** Opening Source records block **

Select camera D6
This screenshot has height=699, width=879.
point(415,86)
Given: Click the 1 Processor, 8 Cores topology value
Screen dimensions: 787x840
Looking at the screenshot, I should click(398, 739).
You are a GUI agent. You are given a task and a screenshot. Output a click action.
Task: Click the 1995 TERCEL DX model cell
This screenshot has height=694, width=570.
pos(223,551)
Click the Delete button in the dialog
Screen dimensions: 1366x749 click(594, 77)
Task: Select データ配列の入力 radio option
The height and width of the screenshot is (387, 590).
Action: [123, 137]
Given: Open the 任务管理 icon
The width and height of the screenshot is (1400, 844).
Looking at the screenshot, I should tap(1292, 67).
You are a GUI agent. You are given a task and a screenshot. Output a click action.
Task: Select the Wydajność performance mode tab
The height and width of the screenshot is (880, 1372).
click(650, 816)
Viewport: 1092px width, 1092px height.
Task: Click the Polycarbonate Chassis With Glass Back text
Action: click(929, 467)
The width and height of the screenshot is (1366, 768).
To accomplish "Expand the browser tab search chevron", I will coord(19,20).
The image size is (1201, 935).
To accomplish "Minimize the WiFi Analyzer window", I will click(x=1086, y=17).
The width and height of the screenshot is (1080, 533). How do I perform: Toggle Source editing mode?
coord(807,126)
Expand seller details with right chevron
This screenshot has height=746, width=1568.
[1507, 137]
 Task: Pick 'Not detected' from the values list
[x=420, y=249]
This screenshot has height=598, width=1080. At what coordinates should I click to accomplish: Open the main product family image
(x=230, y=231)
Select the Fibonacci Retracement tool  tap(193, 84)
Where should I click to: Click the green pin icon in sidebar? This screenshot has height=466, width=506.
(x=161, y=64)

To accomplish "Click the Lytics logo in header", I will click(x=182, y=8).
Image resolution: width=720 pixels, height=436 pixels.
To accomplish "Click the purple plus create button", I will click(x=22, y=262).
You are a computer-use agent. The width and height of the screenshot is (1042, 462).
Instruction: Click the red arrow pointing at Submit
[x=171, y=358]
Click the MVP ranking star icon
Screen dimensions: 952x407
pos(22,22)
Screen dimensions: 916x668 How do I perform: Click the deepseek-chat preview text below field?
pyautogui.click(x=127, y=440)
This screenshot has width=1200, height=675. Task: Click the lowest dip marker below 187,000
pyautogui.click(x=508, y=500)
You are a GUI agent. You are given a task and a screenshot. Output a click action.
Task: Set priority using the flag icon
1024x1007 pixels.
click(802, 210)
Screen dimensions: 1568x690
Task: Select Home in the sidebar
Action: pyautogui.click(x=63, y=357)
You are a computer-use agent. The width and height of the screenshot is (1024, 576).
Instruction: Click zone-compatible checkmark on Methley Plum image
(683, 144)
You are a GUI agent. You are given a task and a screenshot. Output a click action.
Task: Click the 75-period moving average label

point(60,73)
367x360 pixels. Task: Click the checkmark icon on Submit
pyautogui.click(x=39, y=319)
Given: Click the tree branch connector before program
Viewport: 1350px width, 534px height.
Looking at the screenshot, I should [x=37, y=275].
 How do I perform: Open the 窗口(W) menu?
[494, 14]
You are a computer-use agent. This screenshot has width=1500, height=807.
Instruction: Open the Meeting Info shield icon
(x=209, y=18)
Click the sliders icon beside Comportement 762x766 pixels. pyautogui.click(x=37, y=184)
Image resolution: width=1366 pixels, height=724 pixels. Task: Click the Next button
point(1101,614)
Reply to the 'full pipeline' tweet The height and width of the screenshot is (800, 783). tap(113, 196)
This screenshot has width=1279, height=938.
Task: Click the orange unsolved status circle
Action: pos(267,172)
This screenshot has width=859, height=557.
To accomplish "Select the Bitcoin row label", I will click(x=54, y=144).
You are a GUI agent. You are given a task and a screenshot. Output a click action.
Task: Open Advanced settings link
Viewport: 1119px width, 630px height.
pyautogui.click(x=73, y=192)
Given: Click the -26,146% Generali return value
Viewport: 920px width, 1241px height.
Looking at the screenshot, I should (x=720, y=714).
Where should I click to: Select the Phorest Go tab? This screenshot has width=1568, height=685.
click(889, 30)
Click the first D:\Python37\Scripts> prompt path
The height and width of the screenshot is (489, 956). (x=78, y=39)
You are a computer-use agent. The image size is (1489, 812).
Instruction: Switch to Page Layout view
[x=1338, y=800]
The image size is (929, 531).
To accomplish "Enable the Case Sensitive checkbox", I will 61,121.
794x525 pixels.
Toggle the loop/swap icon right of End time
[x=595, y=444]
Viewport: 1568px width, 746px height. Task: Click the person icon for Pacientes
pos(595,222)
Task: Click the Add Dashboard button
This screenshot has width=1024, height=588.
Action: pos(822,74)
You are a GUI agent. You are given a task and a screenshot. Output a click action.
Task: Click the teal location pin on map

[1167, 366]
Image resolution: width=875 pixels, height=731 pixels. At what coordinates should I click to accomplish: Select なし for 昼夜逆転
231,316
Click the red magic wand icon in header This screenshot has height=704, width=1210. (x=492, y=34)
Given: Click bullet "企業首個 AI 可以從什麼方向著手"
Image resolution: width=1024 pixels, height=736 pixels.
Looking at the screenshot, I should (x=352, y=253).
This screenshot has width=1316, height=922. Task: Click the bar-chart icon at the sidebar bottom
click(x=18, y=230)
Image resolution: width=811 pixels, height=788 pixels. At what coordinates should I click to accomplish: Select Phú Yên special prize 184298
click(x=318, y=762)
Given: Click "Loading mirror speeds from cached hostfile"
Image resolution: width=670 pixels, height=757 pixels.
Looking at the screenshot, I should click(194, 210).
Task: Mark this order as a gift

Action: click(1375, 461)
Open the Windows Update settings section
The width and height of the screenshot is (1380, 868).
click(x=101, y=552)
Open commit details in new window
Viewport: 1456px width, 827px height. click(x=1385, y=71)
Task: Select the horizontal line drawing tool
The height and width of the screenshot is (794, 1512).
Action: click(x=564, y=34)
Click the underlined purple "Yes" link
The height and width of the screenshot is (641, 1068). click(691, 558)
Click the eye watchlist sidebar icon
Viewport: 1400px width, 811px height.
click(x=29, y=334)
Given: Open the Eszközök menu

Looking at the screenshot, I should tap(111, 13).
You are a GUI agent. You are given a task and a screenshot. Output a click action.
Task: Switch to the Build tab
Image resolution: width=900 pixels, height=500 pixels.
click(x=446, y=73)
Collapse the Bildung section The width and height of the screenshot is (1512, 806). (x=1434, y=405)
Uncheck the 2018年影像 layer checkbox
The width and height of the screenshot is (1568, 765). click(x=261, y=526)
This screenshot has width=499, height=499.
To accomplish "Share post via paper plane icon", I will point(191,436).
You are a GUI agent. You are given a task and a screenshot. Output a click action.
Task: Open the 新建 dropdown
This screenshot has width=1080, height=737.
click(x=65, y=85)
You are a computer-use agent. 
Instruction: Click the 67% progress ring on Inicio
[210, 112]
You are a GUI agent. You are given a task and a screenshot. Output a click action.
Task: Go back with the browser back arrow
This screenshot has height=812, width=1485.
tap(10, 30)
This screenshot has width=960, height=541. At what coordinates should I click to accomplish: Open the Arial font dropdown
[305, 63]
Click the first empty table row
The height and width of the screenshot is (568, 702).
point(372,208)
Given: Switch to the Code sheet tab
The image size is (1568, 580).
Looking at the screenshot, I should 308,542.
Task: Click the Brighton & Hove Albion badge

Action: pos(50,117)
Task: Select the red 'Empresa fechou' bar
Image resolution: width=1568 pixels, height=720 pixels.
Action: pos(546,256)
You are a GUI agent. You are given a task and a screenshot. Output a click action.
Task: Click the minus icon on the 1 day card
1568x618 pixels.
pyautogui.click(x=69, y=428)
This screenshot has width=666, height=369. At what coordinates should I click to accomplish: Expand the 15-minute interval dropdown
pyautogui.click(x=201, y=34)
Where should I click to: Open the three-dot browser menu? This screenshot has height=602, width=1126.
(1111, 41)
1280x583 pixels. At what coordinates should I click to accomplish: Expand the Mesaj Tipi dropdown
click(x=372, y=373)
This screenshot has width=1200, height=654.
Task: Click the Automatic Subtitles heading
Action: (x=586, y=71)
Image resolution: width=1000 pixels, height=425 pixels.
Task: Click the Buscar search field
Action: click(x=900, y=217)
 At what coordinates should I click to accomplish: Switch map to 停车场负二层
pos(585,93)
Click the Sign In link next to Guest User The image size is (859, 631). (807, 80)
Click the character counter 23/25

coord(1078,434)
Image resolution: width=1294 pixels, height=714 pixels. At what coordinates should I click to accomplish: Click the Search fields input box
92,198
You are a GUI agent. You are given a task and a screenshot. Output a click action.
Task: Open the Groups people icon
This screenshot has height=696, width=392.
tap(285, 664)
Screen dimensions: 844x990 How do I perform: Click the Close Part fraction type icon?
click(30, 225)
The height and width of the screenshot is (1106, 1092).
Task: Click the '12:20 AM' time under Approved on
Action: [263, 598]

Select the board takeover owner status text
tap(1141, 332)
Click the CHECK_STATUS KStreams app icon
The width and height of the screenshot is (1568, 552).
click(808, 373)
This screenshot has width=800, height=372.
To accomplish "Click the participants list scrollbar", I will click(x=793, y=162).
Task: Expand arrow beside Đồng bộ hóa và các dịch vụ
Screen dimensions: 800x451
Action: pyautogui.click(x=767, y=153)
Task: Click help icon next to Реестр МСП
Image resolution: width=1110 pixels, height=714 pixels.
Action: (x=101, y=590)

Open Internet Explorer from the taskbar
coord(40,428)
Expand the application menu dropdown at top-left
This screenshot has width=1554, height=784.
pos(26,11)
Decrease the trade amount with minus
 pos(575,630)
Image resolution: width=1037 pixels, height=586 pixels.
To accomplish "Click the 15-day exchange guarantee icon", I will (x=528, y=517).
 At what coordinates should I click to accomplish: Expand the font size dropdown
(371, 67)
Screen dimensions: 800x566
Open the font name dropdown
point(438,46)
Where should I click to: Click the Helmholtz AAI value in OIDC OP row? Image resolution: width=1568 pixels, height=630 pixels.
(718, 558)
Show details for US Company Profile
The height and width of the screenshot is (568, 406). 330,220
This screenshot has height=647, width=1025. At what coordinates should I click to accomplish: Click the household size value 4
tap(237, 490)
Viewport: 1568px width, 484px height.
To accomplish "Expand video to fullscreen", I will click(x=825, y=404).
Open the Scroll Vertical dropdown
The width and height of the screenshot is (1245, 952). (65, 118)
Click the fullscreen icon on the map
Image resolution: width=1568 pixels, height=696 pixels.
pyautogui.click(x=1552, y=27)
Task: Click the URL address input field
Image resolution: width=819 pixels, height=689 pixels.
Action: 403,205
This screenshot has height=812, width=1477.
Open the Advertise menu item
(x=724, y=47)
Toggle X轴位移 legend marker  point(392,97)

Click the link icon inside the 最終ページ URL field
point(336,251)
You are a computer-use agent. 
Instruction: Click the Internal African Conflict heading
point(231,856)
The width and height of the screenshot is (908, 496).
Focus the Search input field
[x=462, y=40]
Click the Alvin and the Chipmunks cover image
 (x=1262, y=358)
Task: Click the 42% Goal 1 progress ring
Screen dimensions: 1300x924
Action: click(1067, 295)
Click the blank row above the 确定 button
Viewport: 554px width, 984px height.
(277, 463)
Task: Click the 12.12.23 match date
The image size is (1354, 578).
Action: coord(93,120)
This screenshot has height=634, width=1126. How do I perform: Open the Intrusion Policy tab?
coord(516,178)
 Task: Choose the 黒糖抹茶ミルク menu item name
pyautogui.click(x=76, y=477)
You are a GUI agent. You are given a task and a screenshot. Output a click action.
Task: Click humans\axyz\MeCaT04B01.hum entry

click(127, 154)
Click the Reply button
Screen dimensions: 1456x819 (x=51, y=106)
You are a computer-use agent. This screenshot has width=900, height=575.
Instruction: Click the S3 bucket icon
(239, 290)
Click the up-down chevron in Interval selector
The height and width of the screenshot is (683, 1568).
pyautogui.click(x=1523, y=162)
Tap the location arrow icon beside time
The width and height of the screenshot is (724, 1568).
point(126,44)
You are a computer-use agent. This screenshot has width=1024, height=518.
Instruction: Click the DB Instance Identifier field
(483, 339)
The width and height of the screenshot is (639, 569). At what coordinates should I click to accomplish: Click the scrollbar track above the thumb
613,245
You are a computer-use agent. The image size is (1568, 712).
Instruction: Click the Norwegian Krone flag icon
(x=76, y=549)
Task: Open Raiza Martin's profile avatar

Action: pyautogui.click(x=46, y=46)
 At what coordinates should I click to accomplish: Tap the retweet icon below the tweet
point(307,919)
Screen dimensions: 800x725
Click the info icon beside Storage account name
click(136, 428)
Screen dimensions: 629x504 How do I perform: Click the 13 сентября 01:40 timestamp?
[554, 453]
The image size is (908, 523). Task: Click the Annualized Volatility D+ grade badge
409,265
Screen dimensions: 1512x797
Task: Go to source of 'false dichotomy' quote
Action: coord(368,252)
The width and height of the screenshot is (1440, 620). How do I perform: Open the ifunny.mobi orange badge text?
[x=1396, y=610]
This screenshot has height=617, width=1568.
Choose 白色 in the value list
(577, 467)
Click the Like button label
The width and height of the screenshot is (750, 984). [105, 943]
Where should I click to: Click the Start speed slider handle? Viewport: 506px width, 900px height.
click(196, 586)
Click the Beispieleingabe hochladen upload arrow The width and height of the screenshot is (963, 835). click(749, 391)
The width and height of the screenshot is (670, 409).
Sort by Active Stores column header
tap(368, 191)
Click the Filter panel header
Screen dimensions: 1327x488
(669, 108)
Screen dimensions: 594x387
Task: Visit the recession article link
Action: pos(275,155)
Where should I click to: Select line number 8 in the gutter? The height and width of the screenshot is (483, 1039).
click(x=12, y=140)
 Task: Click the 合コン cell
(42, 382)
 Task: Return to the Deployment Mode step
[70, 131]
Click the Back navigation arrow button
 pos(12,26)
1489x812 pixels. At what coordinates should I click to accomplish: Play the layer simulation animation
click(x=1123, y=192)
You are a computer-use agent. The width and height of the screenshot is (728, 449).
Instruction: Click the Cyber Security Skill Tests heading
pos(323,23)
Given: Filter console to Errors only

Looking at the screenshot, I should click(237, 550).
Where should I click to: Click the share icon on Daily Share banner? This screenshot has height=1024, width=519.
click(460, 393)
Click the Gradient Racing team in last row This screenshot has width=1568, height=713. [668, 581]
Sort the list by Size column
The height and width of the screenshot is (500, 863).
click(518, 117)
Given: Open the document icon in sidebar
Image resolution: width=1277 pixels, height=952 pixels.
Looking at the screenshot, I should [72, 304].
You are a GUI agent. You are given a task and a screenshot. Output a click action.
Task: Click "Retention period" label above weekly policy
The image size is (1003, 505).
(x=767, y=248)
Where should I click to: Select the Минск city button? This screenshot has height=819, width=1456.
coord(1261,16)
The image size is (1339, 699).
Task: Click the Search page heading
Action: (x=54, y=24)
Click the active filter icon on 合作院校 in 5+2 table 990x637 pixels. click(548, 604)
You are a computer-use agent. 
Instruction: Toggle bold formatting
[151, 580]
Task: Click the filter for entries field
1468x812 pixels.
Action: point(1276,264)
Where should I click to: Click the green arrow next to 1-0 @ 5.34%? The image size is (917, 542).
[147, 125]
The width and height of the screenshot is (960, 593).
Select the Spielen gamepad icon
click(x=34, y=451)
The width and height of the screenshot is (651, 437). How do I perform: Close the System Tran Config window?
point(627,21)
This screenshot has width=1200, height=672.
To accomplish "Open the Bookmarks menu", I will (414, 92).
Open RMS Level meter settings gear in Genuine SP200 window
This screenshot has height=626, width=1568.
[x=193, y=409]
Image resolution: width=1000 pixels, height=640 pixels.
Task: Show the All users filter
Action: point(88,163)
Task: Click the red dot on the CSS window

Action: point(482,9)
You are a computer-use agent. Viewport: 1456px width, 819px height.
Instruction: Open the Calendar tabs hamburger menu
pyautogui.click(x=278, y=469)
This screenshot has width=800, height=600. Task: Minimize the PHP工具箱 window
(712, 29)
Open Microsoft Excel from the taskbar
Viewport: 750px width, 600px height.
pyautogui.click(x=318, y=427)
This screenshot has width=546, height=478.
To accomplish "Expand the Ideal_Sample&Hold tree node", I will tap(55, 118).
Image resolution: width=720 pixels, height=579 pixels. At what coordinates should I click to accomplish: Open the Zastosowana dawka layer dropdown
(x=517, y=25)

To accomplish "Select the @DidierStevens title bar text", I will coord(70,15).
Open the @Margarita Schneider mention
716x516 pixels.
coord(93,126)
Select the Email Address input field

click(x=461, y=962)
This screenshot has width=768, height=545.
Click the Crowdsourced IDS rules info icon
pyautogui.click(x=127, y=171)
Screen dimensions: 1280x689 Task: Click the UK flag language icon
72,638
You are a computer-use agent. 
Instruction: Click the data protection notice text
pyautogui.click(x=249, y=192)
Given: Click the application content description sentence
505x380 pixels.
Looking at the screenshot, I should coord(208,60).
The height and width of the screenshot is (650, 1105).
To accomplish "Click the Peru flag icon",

** Closing Source records block **

- _The problem_
Where the word "tool" occurs in a line of the records, copy that line.

- _Result of the task_
Select the Fibonacci Retracement tool  tap(193, 84)
Task: Select the horizontal line drawing tool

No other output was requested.